You have to be a smart filmmaker to make something so
gloriously dumb. Fifteen years after directing, co-writing, and starring in Zoolander, a featherlight and
endearingly silly cult comedy about a dim male model caught up in an
assassination plot, Ben Stiller has revived his character for a sequel that’s
bigger, louder, and dumber. It’s uneven and unnecessary, and takes some time to
really get going. But it’s also an admirable sustained effort of Hollywood
money and craftsmanship put towards utter nonsense. Absurd and unusual, Stiller
strains the limits of the studio comedy for completely unsubstantial goofing
around with a ridiculously good-looking and totally preposterous premise. Is it
a good movie? That’s hard to say. It barely hangs together at times,
overstuffed with story and unconcerned with anything but a wobbly weirdness.

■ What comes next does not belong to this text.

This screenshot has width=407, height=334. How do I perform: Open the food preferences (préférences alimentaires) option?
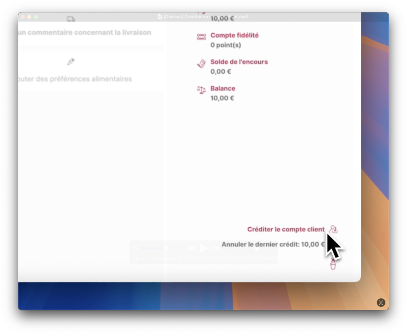76,79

But who says it has to be any more than that?
The movie finds Zoolander retired, living, as he puts it,
“as a hermit crab” in the remote wintry wilderness of northernmost New Jersey.
We’re told in a blitz of fake news footage that shortly after the first movie
his wife was killed and his son was taken away by child services. That’s
awfully heavy backstory to ladle on such a frivolous film, especially paired with a strange sideways 9/11 reference. But then Billy
Zane (playing himself) treks out to convince Zoolander to start modeling again
and win back his son from the orphanage. This kicks off an overflowing movie
that’s in addition concerned with Zoolander’s equally dim old rival Hansel (Owen Wilson),
who has also been retired for over a decade, nursing anxiety over a facial scar
and a complicated polyamorous romance with a dozen people, including surprising
celebrities and a handful of random people (my favorite: a chimney sweep who
lingers in the background of shots). He agrees to join Zoolander on the quest
to be relevant in the modeling world once again.

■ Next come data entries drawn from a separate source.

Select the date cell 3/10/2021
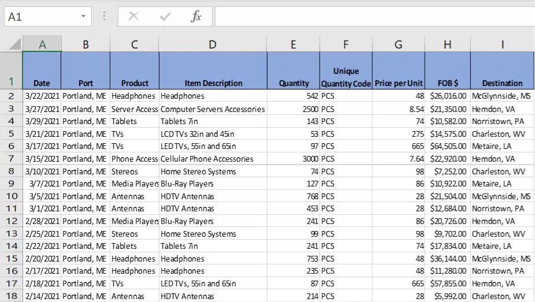The height and width of the screenshot is (302, 535). click(x=42, y=171)
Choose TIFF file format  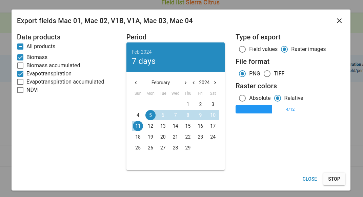[x=267, y=74]
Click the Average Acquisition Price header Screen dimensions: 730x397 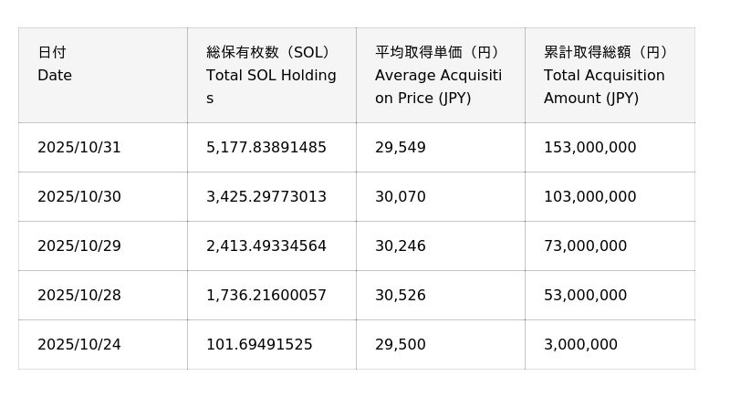[x=439, y=75]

Together they encounter a whole mess of plot. There are
professional frustrations with a hotshot hipster designer (Kyle Mooney,
hilariously affecting dopey mispronunciations and fumbling confidence), a
conniving Italian fashion mogul (Kristen Wiig, wearing Lady Gaga gowns and
adding three extra syllables to every word), a suspicious orphanage manager
(Justin Theroux, with a powdered George Washington wig slapped on top of dreadlocks),
and the looming threat of old villain Mugatu (Will Ferrell, deliriously and
wildly campy). There’s also an Interpol agent (Penélope Cruz) investigating the
mysterious murders of several pop stars (including Justin Bieber, in a cameo
that’s 90% stunt double which serves as the film’s violent cold open) and a
search for the Fountain of Youth. There’s a lot going on. The movie feeds exaggerated
excesses of the fashion industry into a glossy spy movie’s extremes, inane
ornate designs mixed with thundering score, concussive transitions, and a
hurtling tangle of conspiracies.
A key early mistake is assuming we care about Zoolander and
Hansel as characters, but by the time the plot’s spinning on its crazy way, the
movie itself has forgotten that it ever even feinted towards taking any emotional
underpinning at anything close to face value. Even as the subplot involving the long-lost son becomes the best part, Stiller knows this is all totally
unserious, an elaborate goof. He, with co-writers Theroux, Nicholas Stoller,
and John Hamburg, create a reason to stuff the film chockablock with innuendos,
misunderstandings, malapropisms, sight gags, cameos, baroquely offbeat
production design, wackadoodle characterizations, and more than a few baffling
decisions (like making Fred Armisen play a freakish, mostly CGI 11-year-old for
one scene). Cinematographer Dan Mindel (of The
Force Awakens and other fantastical action films) gives it all a shiny
thriller gloss and bright comedy sheen, playing up every absurd detail with a
grainy poker face.
Stiller simply lets the unexpected striking nonsense flow. There’s
a scene late in the picture where a boy is locked in a clown-themed dungeon
with a giant plastic pig face on the wall drizzling lard out of its snout.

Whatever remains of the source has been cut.